◆ Supplied material
★ ★ ★
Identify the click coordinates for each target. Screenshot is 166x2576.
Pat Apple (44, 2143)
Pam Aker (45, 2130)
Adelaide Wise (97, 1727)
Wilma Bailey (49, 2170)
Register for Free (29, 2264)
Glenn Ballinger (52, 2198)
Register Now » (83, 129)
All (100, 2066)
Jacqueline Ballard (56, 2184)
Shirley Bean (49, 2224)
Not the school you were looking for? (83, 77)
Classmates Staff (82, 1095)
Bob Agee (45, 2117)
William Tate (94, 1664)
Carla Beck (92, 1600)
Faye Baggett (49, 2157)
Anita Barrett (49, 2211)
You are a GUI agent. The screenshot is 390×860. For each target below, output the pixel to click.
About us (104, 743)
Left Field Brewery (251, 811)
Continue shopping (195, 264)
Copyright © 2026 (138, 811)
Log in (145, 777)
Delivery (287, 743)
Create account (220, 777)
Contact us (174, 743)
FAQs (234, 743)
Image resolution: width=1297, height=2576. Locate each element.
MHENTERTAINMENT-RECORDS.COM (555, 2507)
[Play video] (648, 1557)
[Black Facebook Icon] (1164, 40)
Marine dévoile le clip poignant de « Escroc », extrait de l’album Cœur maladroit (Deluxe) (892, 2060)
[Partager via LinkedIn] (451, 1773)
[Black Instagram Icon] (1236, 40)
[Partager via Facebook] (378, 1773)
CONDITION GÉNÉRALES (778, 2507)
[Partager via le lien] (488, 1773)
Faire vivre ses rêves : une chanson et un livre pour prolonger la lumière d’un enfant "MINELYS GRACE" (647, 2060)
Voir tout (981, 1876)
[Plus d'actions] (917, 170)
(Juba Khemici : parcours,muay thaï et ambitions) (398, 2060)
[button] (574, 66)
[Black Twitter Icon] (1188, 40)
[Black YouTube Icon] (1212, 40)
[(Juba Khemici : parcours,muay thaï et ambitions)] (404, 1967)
★ ★ ★
◆ Action item
In your answer, repeat each line of the material word for word.

◆ Response below
Identify the click coordinates for each target. Screenshot is 166x2576.
Pat Apple (44, 2143)
Pam Aker (45, 2130)
Adelaide Wise (97, 1727)
Wilma Bailey (49, 2170)
Register for Free (29, 2264)
Glenn Ballinger (52, 2198)
Register Now » (83, 129)
All (100, 2066)
Jacqueline Ballard (56, 2184)
Shirley Bean (49, 2224)
Not the school you were looking for? (83, 77)
Classmates Staff (82, 1095)
Bob Agee (45, 2117)
William Tate (94, 1664)
Carla Beck (92, 1600)
Faye Baggett (49, 2157)
Anita Barrett (49, 2211)
You are a GUI agent. The screenshot is 390×860. For each target below, output the pixel to click.
About us (104, 743)
Left Field Brewery (251, 811)
Continue shopping (195, 264)
Copyright © 2026 (138, 811)
Log in (145, 777)
Delivery (287, 743)
Create account (220, 777)
Contact us (174, 743)
FAQs (234, 743)
Image resolution: width=1297, height=2576. Locate each element.
MHENTERTAINMENT-RECORDS.COM (555, 2507)
[Play video] (648, 1557)
[Black Facebook Icon] (1164, 40)
Marine dévoile le clip poignant de « Escroc », extrait de l’album Cœur maladroit (Deluxe) (892, 2060)
[Partager via LinkedIn] (451, 1773)
[Black Instagram Icon] (1236, 40)
[Partager via Facebook] (378, 1773)
CONDITION GÉNÉRALES (778, 2507)
[Partager via le lien] (488, 1773)
Faire vivre ses rêves : une chanson et un livre pour prolonger la lumière d’un enfant "MINELYS GRACE" (647, 2060)
Voir tout (981, 1876)
[Plus d'actions] (917, 170)
(Juba Khemici : parcours,muay thaï et ambitions) (398, 2060)
[button] (574, 66)
[Black Twitter Icon] (1188, 40)
[Black YouTube Icon] (1212, 40)
[(Juba Khemici : parcours,muay thaï et ambitions)] (404, 1967)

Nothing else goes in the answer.